* **WAT WORDT GEVRAAGD**: Orden alle regels van de vermeldingen hieronder als een genummerde lijst en laat de lege regels weg.

* **DE GEGEVENS**:
=-=-=-=-=

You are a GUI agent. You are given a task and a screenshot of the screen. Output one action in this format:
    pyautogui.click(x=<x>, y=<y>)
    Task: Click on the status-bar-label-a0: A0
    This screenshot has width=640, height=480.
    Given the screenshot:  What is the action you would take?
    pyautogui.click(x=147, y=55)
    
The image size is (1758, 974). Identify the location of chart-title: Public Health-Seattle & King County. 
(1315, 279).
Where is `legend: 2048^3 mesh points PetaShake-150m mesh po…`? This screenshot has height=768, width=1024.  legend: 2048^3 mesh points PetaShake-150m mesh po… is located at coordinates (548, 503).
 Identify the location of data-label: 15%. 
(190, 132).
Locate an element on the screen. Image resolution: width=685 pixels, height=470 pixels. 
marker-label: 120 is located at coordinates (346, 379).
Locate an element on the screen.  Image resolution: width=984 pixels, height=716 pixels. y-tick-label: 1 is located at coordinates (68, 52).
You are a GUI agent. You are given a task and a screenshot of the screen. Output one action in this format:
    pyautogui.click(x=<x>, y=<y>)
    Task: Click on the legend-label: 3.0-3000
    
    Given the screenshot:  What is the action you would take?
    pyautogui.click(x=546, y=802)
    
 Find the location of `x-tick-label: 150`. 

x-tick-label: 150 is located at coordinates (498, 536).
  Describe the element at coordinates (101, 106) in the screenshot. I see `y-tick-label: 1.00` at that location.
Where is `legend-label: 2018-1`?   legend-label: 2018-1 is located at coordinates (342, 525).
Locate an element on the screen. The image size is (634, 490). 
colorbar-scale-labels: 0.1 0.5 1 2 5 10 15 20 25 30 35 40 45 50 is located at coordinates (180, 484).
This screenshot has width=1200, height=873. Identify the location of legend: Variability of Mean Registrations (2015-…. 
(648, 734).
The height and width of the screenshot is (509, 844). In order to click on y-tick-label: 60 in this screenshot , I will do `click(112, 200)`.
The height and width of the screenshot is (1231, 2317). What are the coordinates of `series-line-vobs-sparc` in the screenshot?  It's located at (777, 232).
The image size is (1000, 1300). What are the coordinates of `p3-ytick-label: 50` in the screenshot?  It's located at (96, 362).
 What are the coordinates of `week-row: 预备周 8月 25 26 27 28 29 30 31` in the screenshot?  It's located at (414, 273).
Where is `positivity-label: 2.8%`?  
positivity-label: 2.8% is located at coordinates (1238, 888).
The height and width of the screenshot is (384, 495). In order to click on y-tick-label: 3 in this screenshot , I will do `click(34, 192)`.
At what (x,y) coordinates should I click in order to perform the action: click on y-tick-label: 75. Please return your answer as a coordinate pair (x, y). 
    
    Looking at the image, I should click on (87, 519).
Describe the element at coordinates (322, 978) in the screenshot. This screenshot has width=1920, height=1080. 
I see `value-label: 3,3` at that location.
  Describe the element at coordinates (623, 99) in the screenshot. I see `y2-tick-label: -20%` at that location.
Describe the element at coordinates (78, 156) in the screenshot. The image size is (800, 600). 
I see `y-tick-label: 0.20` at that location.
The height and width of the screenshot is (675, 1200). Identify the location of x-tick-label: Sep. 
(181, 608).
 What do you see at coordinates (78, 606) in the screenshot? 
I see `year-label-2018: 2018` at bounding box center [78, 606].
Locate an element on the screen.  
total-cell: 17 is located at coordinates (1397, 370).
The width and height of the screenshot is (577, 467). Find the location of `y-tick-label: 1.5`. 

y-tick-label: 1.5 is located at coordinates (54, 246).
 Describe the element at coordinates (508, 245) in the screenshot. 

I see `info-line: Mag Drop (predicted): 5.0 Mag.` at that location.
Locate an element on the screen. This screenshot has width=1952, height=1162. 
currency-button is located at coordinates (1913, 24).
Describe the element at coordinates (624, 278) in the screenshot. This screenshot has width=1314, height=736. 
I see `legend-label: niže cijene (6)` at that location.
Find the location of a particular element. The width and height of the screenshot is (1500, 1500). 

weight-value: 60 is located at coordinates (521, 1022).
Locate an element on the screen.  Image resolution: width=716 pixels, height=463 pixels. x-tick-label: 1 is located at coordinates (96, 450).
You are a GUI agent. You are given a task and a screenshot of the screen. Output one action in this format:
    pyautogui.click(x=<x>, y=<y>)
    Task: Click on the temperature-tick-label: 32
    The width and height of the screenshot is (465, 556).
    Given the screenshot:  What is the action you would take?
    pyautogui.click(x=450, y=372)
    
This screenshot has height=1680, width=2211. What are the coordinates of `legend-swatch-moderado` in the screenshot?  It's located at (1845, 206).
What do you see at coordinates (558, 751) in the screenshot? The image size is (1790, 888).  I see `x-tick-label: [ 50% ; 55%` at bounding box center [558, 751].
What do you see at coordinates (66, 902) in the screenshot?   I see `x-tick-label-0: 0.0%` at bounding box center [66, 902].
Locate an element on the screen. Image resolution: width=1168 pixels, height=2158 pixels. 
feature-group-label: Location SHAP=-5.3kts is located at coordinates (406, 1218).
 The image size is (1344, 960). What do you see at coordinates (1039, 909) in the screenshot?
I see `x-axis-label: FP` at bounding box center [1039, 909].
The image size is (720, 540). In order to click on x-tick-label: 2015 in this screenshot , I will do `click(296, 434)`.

=-=-=-=-=

* **UITVOER VAN OEFENING**:
1. You are a GUI agent. You are given a task and a screenshot of the screen. Output one action in this format:
2.     pyautogui.click(x=<x>, y=<y>)
3.     Task: Click on the status-bar-label-a0: A0
4.     This screenshot has width=640, height=480.
5.     Given the screenshot:  What is the action you would take?
6.     pyautogui.click(x=147, y=55)
7. The image size is (1758, 974). Identify the location of chart-title: Public Health-Seattle & King County. 
8. (1315, 279).
9. Where is `legend: 2048^3 mesh points PetaShake-150m mesh po…`? This screenshot has height=768, width=1024.  legend: 2048^3 mesh points PetaShake-150m mesh po… is located at coordinates (548, 503).
10.  Identify the location of data-label: 15%. 
11. (190, 132).
12. Locate an element on the screen. Image resolution: width=685 pixels, height=470 pixels. 
13. marker-label: 120 is located at coordinates (346, 379).
14. Locate an element on the screen.  Image resolution: width=984 pixels, height=716 pixels. y-tick-label: 1 is located at coordinates (68, 52).
15. You are a GUI agent. You are given a task and a screenshot of the screen. Output one action in this format:
16.     pyautogui.click(x=<x>, y=<y>)
17.     Task: Click on the legend-label: 3.0-3000
18.     Given the screenshot:  What is the action you would take?
19.     pyautogui.click(x=546, y=802)
20.  Find the location of `x-tick-label: 150`. 
21. x-tick-label: 150 is located at coordinates (498, 536).
22.   Describe the element at coordinates (101, 106) in the screenshot. I see `y-tick-label: 1.00` at that location.
23. Where is `legend-label: 2018-1`?   legend-label: 2018-1 is located at coordinates (342, 525).
24. Locate an element on the screen. The image size is (634, 490). 
25. colorbar-scale-labels: 0.1 0.5 1 2 5 10 15 20 25 30 35 40 45 50 is located at coordinates (180, 484).
26. This screenshot has width=1200, height=873. Identify the location of legend: Variability of Mean Registrations (2015-…. 
27. (648, 734).
28. The height and width of the screenshot is (509, 844). In order to click on y-tick-label: 60 in this screenshot , I will do `click(112, 200)`.
29. The height and width of the screenshot is (1231, 2317). What are the coordinates of `series-line-vobs-sparc` in the screenshot?  It's located at (777, 232).
30. The image size is (1000, 1300). What are the coordinates of `p3-ytick-label: 50` in the screenshot?  It's located at (96, 362).
31.  What are the coordinates of `week-row: 预备周 8月 25 26 27 28 29 30 31` in the screenshot?  It's located at (414, 273).
32. Where is `positivity-label: 2.8%`?  
33. positivity-label: 2.8% is located at coordinates (1238, 888).
34. The height and width of the screenshot is (384, 495). In order to click on y-tick-label: 3 in this screenshot , I will do `click(34, 192)`.
35. At what (x,y) coordinates should I click in order to perform the action: click on y-tick-label: 75. Please return your answer as a coordinate pair (x, y). 
36.     Looking at the image, I should click on (87, 519).
37. Describe the element at coordinates (322, 978) in the screenshot. This screenshot has width=1920, height=1080. 
38. I see `value-label: 3,3` at that location.
39.   Describe the element at coordinates (623, 99) in the screenshot. I see `y2-tick-label: -20%` at that location.
40. Describe the element at coordinates (78, 156) in the screenshot. The image size is (800, 600). 
41. I see `y-tick-label: 0.20` at that location.
42. The height and width of the screenshot is (675, 1200). Identify the location of x-tick-label: Sep. 
43. (181, 608).
44.  What do you see at coordinates (78, 606) in the screenshot? 
45. I see `year-label-2018: 2018` at bounding box center [78, 606].
46. Locate an element on the screen.  
47. total-cell: 17 is located at coordinates (1397, 370).
48. The width and height of the screenshot is (577, 467). Find the location of `y-tick-label: 1.5`. 
49. y-tick-label: 1.5 is located at coordinates (54, 246).
50.  Describe the element at coordinates (508, 245) in the screenshot. 
51. I see `info-line: Mag Drop (predicted): 5.0 Mag.` at that location.
52. Locate an element on the screen. This screenshot has width=1952, height=1162. 
53. currency-button is located at coordinates (1913, 24).
54. Describe the element at coordinates (624, 278) in the screenshot. This screenshot has width=1314, height=736. 
55. I see `legend-label: niže cijene (6)` at that location.
56. Find the location of a particular element. The width and height of the screenshot is (1500, 1500). 
57. weight-value: 60 is located at coordinates (521, 1022).
58. Locate an element on the screen.  Image resolution: width=716 pixels, height=463 pixels. x-tick-label: 1 is located at coordinates (96, 450).
59. You are a GUI agent. You are given a task and a screenshot of the screen. Output one action in this format:
60.     pyautogui.click(x=<x>, y=<y>)
61.     Task: Click on the temperature-tick-label: 32
62.     The width and height of the screenshot is (465, 556).
63.     Given the screenshot:  What is the action you would take?
64.     pyautogui.click(x=450, y=372)
65. This screenshot has height=1680, width=2211. What are the coordinates of `legend-swatch-moderado` in the screenshot?  It's located at (1845, 206).
66. What do you see at coordinates (558, 751) in the screenshot? The image size is (1790, 888).  I see `x-tick-label: [ 50% ; 55%` at bounding box center [558, 751].
67. What do you see at coordinates (66, 902) in the screenshot?   I see `x-tick-label-0: 0.0%` at bounding box center [66, 902].
68. Locate an element on the screen. Image resolution: width=1168 pixels, height=2158 pixels. 
69. feature-group-label: Location SHAP=-5.3kts is located at coordinates (406, 1218).
70.  The image size is (1344, 960). What do you see at coordinates (1039, 909) in the screenshot?
71. I see `x-axis-label: FP` at bounding box center [1039, 909].
72. The image size is (720, 540). In order to click on x-tick-label: 2015 in this screenshot , I will do `click(296, 434)`.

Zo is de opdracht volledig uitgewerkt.